Il y a une vingtaine d'années, j'ai été accueilli avec le mot 'Bula' à l'aéroport de Suva, aux Fidji. À la demande de la Commission océanographique intergouvernementale de l'UNESCO, je m'y suis rendu pour un tour du monde visant à créer un centre régional pour le Système mondial d'observation des océans (GOOS), alors en développement.
Ce voyage épuisant avait pour objectif de mettre en place un système d'observation couvrant les océans, qui représentent plus de 70 % de la surface terrestre et régulent le climat. Initialement régional, il incluait le vaste océan Pacifique.
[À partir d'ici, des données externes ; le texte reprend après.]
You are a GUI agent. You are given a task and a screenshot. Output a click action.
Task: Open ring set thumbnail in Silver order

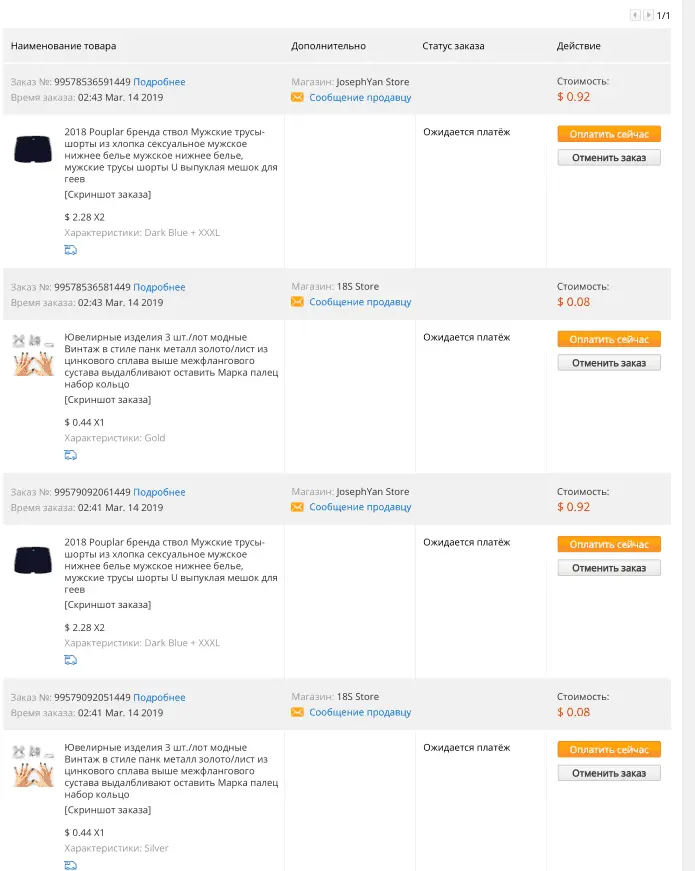pos(33,767)
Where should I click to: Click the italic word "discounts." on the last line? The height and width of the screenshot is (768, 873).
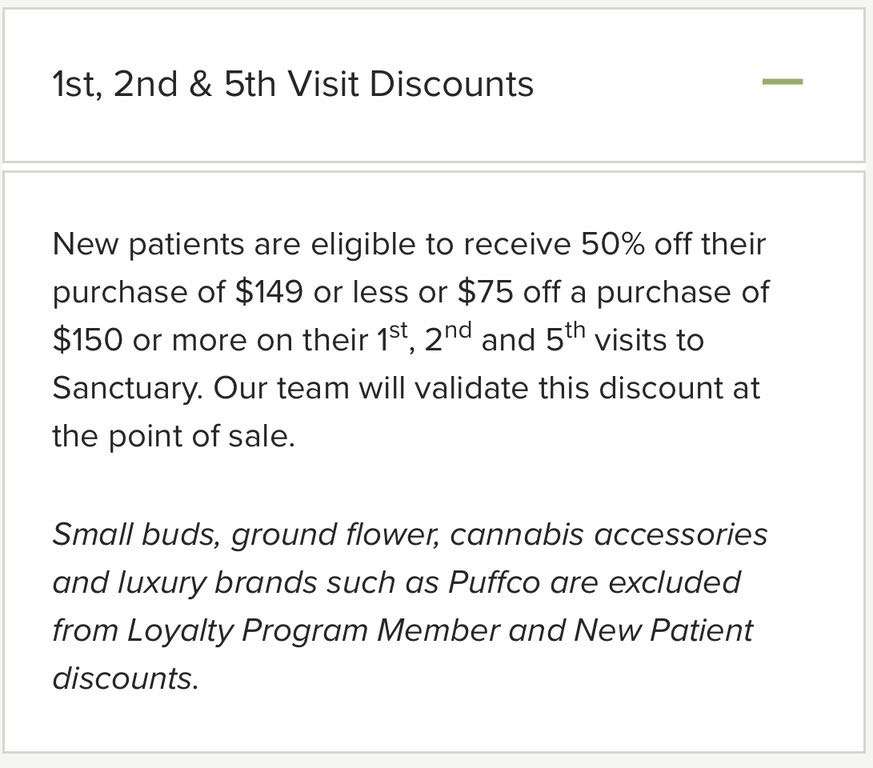point(125,678)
J'étais arrivé plus tôt et avais visité le musée des Fidji dans le jardin botanique de Thurston. Installé dans un charmant bâtiment en bois, il abrite une belle collection, dont une section impressionnante sur le cannibalisme avec des fourchettes sculptées et des marmites suggestives. Abel Tasman, explorateur néerlandais, y débarqua en 1643. J'ai acquis quelques fourchettes souvenirs, toujours accrochées – inutilisées – dans mon bureau. Cette réunion a donné naissance au Pacific Island GOOS.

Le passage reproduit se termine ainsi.